Il treno dei bambini: la recensione del film di Cristina Comencini con Serena Rossi e Barbara Ronchi
Un adattamento di un romanzo di grande successo in Italia, Il treno dei bambini racconta di un bambino diviso fra due mondi e due madri, fra Napoli e il nord negli anni del dopoguerra. La recensione di Mauro Donzelli del film di Cristina Comencini.
Due universi e due storie che improvvisamente comunicano. Sullo sfondo di una Storia che mette in scena l’estrema difficoltà di rialzarsi nei primi anni dopo la fine della Seconda guerra mondiale, una storia dimenticata riemersa alcuni fa grazie a un romanzo diventato un grande successo. La scrittrice Viola Ardone ha riportato alla luce la vicenda dei “treni della felicità”, ora Cristina Comencini propone la sua versione per il grande schermo del libro Il treno dei bambini. Decine di migliaia di bambini molto poveri che vivevano nel cuore di Napoli e di altre realtà del sud vennero accolti per un periodo da famiglie contadine emiliane.

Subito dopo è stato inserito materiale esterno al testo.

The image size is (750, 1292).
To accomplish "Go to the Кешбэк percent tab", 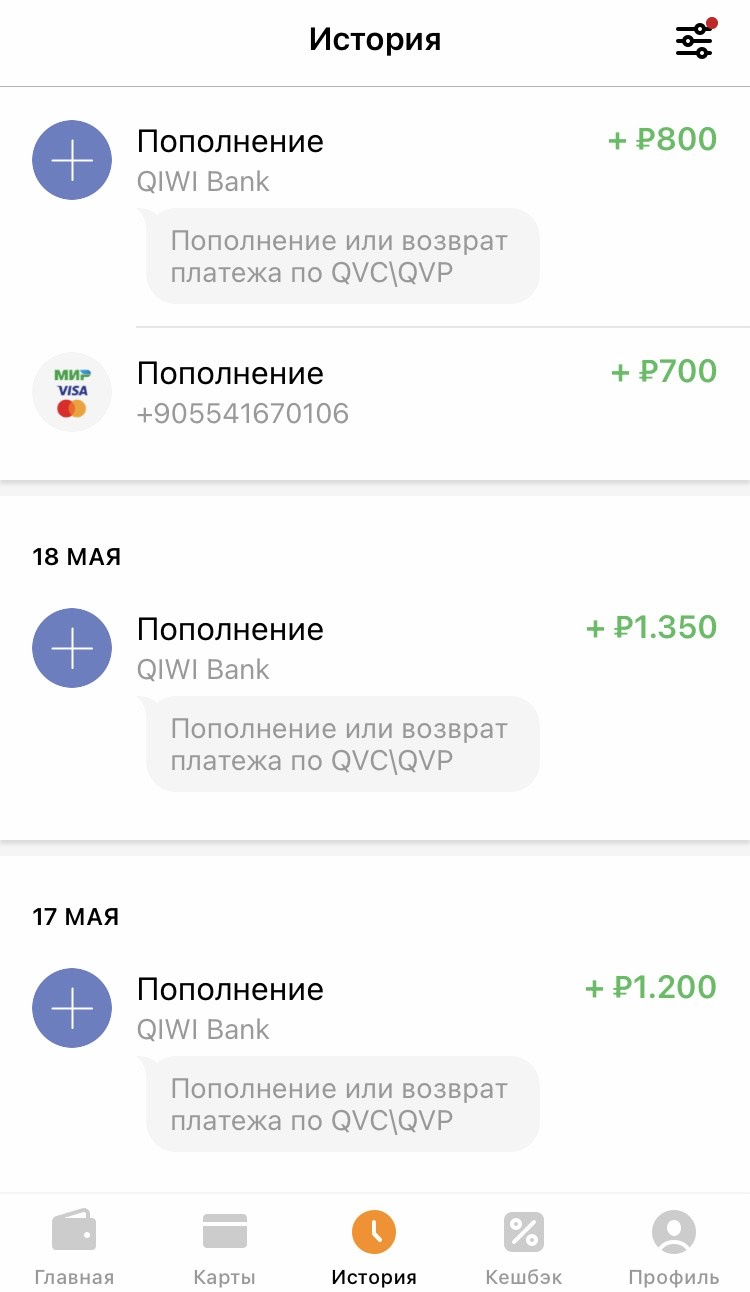I will [x=524, y=1246].
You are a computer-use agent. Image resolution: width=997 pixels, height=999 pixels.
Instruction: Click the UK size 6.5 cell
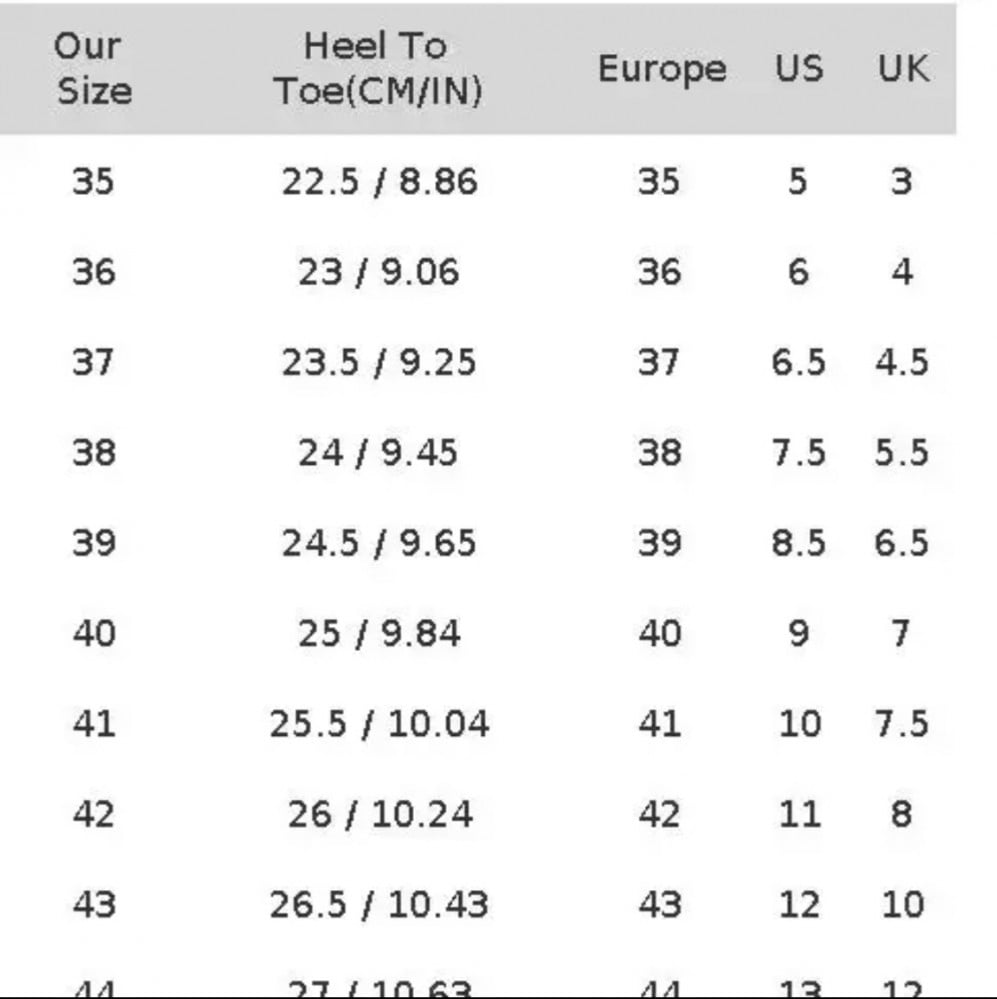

Il tutto organizzato da chi in quelle campagne confermava il radicamento e uno dei principali bacini elettorali, il Partito comunista italiano. Proprio mentre per la prima volta le donne votavano per la prima volta, e il Paese sceglieva nel referendum per la Repubblica e la soppressone della Monarchia, nel 1946, Amerigo ha otto anni vive per strada e in una piccola umile casetta insieme alla madre Antonietta (Serena Rossi).
Un contesto caratterizzato dalla povertà estrema e dalla ricerca quotidiana di espedienti per ottenere qualche cosa da mangiare, in botteghe organizzate alla buona in altre forme di povertà. Mentre l’inverno si avvicina, Antonietta nasconde dietro un atteggiamento scontroso, eternamente preoccupato, e con ragione, l’amore di una madre disperata per la sopravvivenza propria e soprattutto di un figlio a cui vorrebbe poter regalare un futuro diverso rispetto al suo, ormai segnato dalla precarietà assoluta e da un uomo che gli regala al massimo pochi momenti come amante occasionale. La passione per il canto accompagna al massimo la pulizie in casa, unico colore in un grigiume generalizzato.
Un giorno porta Amerigo dai “comunisti”, fidandosi nonostante la vulgata generale, dura a morire fino ai corridoi della politica di pochi anni fa, che “i rossi mangiano i bambini”, per approfittare di treni organizzati per dare sollievo ai piccoli dalle rovine metropolitane della città di fresco bombardata, godendosi alcuni mesi di relativa opulenza contadina emiliana, fra tortellini in brodo e la nebbia quotidiana. Una decisione non facile, quella di privarsi dell’unico figlio anche solo per qualche mese, almeno inizialmente, tanto che Amerigo la prende male e tiene il muso negli ultimi momenti alla mamma, accogliendo altrettanto duramente la nuova giovane “mamma”, Derna, una single dedita al sindacato e alle politiche femminili del partito, piena di speranze, con le sue compagne, dopo aver combattuto nella resistenza e in molti casi sostituito “gli uomini” in molti ambiti della società durante la guerra partigiana.
Sullo sfondo di questa grande vicenda che ha segnato in quei mesi l’Italia, Il treno dei bambini costruisce un ritratto accurato e toccante di un gruppo di “scugnizzi” per la prima volta allontanati dal loro ambito di riferimento, una banda alla De Amicis divertente e sconclusionata, in cui emerge un Amerigo vivace e curioso di ogni cosa, dal cuore tenero e obbediente e capace di costruirsi in poco tempo quella consapevolezza che lo spingerà a prendere una decisione dolorosa. Con Derna si instaura un secondo e diverso rapporto intenso fra madre e figlio, mentre dallo zio falegname con la passione per la musica inizia a prendere delle lezioni di violino. Sarà una carriera come primo violinista di successo, il suo destino, come vediamo nella cornice del film con protagonista Stefano Accorsi.
Una storia d’amore sotto forme diverse, fra chi pensava di non avere mai figli, ancora in lutto per i dolori e gli amori travolti dalla guerra, e l’altruismo struggente declinato nel lasciare andare, non trattenendo, come forma di amore materno assoluto, per permettere una vita migliore. Interpretazioni solide e una messa in scena funzionale alimentano l’emozione di uno spettatore che si trova pienamente coinvolto da questi adorabili e sconclusionati bambini. Christian Cervone come fantastico Amerigo, in primis.